Pouco tempo depois, o recém-chegado diplomata já se tinha sentado à mesa com Isabel dos Santos e com o marido, Sindika Dokolo, tal como com outros decisores. “Os problemas resolviam-se logo todos”, conta.
Esta era já a Angola do pós-guerra, onde a economia crescia de forma ímpar a reboque do petróleo — disparando o crescimento anual da economia para os dois dígitos e ultrapassando até a China em percentagem. Foi acima de tudo nesta Angola, em que meio mundo conseguia gerar fortunas desde que não fizesse demasiadas perguntas, que Manuel Vicente se movimentou melhor do que ninguém, atraindo como nunca as principais petrolíferas do mercado.
“Manuel Vicente era respeitado pelos CEOs das petrolíferas do mundo inteiro. Não tanto por questões técnicas, mas porque era um durão, um nacionalista”, diz ao Observador uma fonte do setor, que, em tom de confesso exagero, nega mérito ao “Senhor Petróleo”: “Ele não tem mérito nenhum, quem tem mérito é a formação geológica de Angola.
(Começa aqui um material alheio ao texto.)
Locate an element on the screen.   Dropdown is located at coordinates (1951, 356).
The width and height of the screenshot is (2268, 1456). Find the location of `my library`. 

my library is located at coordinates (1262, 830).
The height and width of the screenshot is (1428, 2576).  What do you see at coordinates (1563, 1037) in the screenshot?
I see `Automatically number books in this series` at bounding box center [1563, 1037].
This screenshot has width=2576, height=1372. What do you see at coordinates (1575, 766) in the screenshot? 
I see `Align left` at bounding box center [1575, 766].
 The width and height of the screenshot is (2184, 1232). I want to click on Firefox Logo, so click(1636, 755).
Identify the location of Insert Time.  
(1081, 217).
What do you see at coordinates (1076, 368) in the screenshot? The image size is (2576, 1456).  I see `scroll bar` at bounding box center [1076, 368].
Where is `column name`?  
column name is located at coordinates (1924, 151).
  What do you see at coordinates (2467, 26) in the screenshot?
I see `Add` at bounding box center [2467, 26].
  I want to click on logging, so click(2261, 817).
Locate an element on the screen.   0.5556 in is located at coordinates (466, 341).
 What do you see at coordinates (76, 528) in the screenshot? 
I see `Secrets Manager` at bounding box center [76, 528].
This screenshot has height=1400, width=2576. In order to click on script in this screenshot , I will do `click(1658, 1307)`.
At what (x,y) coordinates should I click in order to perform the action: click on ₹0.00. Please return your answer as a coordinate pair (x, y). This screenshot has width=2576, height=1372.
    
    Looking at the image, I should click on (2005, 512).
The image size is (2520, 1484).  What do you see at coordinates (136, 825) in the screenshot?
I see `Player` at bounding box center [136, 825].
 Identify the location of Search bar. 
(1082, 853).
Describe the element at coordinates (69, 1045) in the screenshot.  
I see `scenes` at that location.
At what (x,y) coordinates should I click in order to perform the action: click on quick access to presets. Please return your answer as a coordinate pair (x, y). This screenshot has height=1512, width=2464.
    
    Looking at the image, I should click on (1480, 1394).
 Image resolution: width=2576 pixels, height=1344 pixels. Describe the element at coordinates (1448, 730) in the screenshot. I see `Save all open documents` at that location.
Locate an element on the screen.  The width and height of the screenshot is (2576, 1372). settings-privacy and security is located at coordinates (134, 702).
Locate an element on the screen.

O mérito de Manuel Vicente só é o de ter esmifrado as petrolíferas até ao osso através do bónus de assinatura”.
Sobre o bónus de assinatura — o valor pago à cabeça pelas petrolíferas para conseguirem a concessão de um bloco petrolífero —, o ex-CEO da BP John Browne conta na sua autobiografia uma história sintomática do à-vontade de Manuel Vicente nas mais altas esferas do setor energético. A história remonta a 2001, altura em que a BP acedeu às exigências de ONGs como a Global Witness e aceitou divulgar o valor que teria pago ao governo angolano em bónus de assinaturas: 111 milhões de dólares, o que hoje equivale a cerca de 160 milhões de euros.
“A minha análise era que, uma vez que éramos obrigados a relatar esses pagamentos avultados feitos pela nossa sucursal inglesa, se publicássemos esta informação financeira não estaríamos a romper o contrato”, escreveu John Browne no livro Beyond Business: An Inspirational Memoir From a Visionary Leader, publicado em 2010 e sem edição portuguesa. “Angola teve uma análise diferente.” “Angola”, neste caso, é como quem diz Manuel Vicente.
Pouco tempo depois, John Browne recebeu uma carta assinada pelo Senhor Petróleo que lhe era dirigida mas que também foi reencaminhada para as outras majors petrolíferas. “Foi com enorme surpresa, e alguma incredulidade, que soubemos através da imprensa que a vossa empresa divulgou informação relacionada com as suas atividades petrolíferas em Angola, algumas das quais têm um caráter estritamente confidencial”, escreveu Manuel Vicente. Naquela missiva, apontava o dedo a “grupos organizados” que aplicavam “campanhas orquestradas” em nome de uma “pseudo-transparência” — sugerindo com tudo aquilo que a BP tinha sucumbido àquela “pressão”.
A seguir à carta, o CEO da BP foi chamado a Luanda para falar com o próprio José Eduardo dos Santos. Alinhado com o que Manuel Vicente escrevera, o Presidente explicou ao dono de uma das maiores petrolíferas do mundo que, se voltasse a fazer algo daquele género, a BP seria expulsa de Angola. “Depois deste episódio, a BP guardou a viola no saco”, conta uma fonte do setor energético. “E ainda hoje estão em Angola, com as regras que Manuel Vicente lhes impôs.”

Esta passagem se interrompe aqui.